While umpiring games I remember looking across the street at the credit union and thinking “while I am working here, my money is working for me over there.” This was in the 1980s when interest rates were high and savings accounts actually earned fairly decent interest.
It was then that I came up with a plan that made a lot of sense to me at the time. I decided that I would simply always live on less than I earned, save a little, and over time reach the point where my money paid me more than my job. I set the goal to make at least a little progress towards this goal each month.

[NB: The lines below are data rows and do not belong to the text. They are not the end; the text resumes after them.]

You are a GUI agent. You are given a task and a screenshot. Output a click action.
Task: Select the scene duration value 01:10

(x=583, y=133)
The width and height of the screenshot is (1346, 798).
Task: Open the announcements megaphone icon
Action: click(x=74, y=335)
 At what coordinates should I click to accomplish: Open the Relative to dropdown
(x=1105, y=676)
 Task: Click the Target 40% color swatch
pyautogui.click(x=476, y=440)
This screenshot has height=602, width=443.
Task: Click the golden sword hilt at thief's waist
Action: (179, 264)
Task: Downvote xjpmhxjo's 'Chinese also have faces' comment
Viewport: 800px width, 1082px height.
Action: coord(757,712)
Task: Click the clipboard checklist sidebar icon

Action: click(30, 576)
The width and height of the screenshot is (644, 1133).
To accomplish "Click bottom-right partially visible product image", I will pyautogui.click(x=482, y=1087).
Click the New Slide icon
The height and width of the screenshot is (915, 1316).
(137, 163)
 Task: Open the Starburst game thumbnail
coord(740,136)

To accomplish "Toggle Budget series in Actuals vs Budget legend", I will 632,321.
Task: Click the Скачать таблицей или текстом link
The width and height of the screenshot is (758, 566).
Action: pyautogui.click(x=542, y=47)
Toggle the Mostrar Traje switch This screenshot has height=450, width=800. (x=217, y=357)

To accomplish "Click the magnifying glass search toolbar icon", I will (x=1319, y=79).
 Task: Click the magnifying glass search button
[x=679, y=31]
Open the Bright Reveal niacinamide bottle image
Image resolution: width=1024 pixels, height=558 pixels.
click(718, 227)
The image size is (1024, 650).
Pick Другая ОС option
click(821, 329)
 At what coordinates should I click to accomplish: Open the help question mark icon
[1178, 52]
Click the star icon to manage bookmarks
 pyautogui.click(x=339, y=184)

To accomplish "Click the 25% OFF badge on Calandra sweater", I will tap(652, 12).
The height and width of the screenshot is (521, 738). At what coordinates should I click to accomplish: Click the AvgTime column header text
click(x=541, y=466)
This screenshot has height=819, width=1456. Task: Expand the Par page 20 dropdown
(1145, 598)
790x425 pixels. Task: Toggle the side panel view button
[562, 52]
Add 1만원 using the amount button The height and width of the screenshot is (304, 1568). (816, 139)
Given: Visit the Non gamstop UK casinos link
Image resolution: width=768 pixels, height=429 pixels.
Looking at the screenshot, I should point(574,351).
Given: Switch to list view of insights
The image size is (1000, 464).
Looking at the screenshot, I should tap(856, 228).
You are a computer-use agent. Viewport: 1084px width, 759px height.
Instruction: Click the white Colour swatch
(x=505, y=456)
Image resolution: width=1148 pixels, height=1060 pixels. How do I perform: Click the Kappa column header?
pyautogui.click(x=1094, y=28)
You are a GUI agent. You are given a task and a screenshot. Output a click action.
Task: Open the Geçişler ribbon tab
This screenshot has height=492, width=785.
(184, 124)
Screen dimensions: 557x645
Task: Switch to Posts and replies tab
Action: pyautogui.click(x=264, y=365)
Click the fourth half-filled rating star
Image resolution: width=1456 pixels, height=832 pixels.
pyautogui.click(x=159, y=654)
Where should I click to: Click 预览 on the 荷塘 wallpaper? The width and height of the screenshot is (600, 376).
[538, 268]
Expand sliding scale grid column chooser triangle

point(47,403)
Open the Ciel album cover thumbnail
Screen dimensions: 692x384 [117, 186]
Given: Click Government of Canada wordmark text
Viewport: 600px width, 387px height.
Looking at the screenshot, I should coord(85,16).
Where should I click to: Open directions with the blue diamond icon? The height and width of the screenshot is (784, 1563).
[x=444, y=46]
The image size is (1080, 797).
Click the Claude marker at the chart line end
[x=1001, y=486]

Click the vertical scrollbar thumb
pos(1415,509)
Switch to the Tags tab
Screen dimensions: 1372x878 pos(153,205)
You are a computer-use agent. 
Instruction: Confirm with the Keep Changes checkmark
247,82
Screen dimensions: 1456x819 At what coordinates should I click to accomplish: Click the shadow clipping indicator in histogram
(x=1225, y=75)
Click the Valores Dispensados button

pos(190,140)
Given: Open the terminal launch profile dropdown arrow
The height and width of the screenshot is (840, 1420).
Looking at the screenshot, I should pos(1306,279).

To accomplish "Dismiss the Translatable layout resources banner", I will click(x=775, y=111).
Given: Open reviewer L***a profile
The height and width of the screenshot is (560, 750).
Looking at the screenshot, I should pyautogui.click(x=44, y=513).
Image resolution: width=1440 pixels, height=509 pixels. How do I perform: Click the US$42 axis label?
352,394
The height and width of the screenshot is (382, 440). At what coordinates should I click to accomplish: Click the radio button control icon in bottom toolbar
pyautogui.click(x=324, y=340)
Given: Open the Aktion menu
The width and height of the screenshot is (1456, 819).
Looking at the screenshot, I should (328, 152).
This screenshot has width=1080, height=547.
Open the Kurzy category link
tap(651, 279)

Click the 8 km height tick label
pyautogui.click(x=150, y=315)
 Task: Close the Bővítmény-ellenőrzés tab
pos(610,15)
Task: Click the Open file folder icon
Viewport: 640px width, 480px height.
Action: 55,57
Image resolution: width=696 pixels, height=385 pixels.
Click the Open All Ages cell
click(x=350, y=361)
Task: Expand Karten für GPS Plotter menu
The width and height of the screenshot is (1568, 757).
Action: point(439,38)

The foundation of my plan to gain financial independence was solid but the idea that I would make progress every month – that each month I would be closer to my goal than the previous month – was incredibly naïve. As I have since learned, money gardens, like flower and vegetable gardens, don’t work like that.
Indeed, all gardens go through periods of production and periods of dormancy and money gardens are no exception. Life happens. You are hit with unexpected expenses, your income rises and falls, you get raises and lose jobs, and sometimes even smart investments lose money.
So what do you do when things aren’t going well for you financially? The answer comes from Chance the gardener in the book Being There by Jerzy Kosinski. In 1979 the book was made into a now classic movie in which Peter Sellers plays Chance.
Chance was a simple man who had worked all his life as a gardener in a rich man’s mansion. When the rich man dies Chance ventures off the estate for the first time and through a series of misunderstandings he gains a reputation as a wise sage.
With the economy slumping Chance is summoned by the President of the United States. When the president asks for advice on what to do about the economy, Chance is puzzled at first. Then, reverting back to the only thing he knows, Chance responds:
“There are spring and summer, but there are also fall and winter. And then spring and summer again. As long as the roots are not severed, all is well and all will be well.”
“I know the garden very well. I have worked in it all my life…Everything in it will grow strong in due course…If you love your garden, you don’t mind working in it, and waiting. Then in the proper season you will surely see it flourish.”
The president finds Chance’s advice incredibly profound. Concluding that the roots of the nation’s economy are healthy the president doesn’t take any drastic measures and the economy recovers.
What is true of gardens and national economies is also true of our personal finances. We will go through springs and summers, but also falls and winters. We will have periods of growth and periods of dormancy and even loss. As long as the roots are healthy (our plan is solid) and we have the patience to wait “all is well and all will be well” and “in the proper season” your money garden will flourish.
Which reminds me of the story of a corn farmer. Seeing his towering corn stalks loaded with nearly ripe ears a visitor asks the farmer, “What is your secret to growing corn?” The farmer responds, “Oh, I can’t grow corn. I just create an environment where corn can grow.” The secret to growing a prosperous money garden is to make sure you have created an environment where money can grow and then patiently waiting for the proper season.
Seeing the daffodil garden was inspiring to Jaroldine Asplund Edwards but also made her a little sad. Turning to her daughter she said, “What might I have accomplished if I had thought of a wonderful goal thirty-five or forty years ago and had worked away it ‘one bulb at a time’ through all those years. Just think what I might have been able to achieve!”
Carolyn, having been taught many important lessons by her mother, returned the favor by responding, “Start tomorrow.”
Carolyn was almost right. When it comes to growing your money garden, don’t wait until tomorrow. Start today!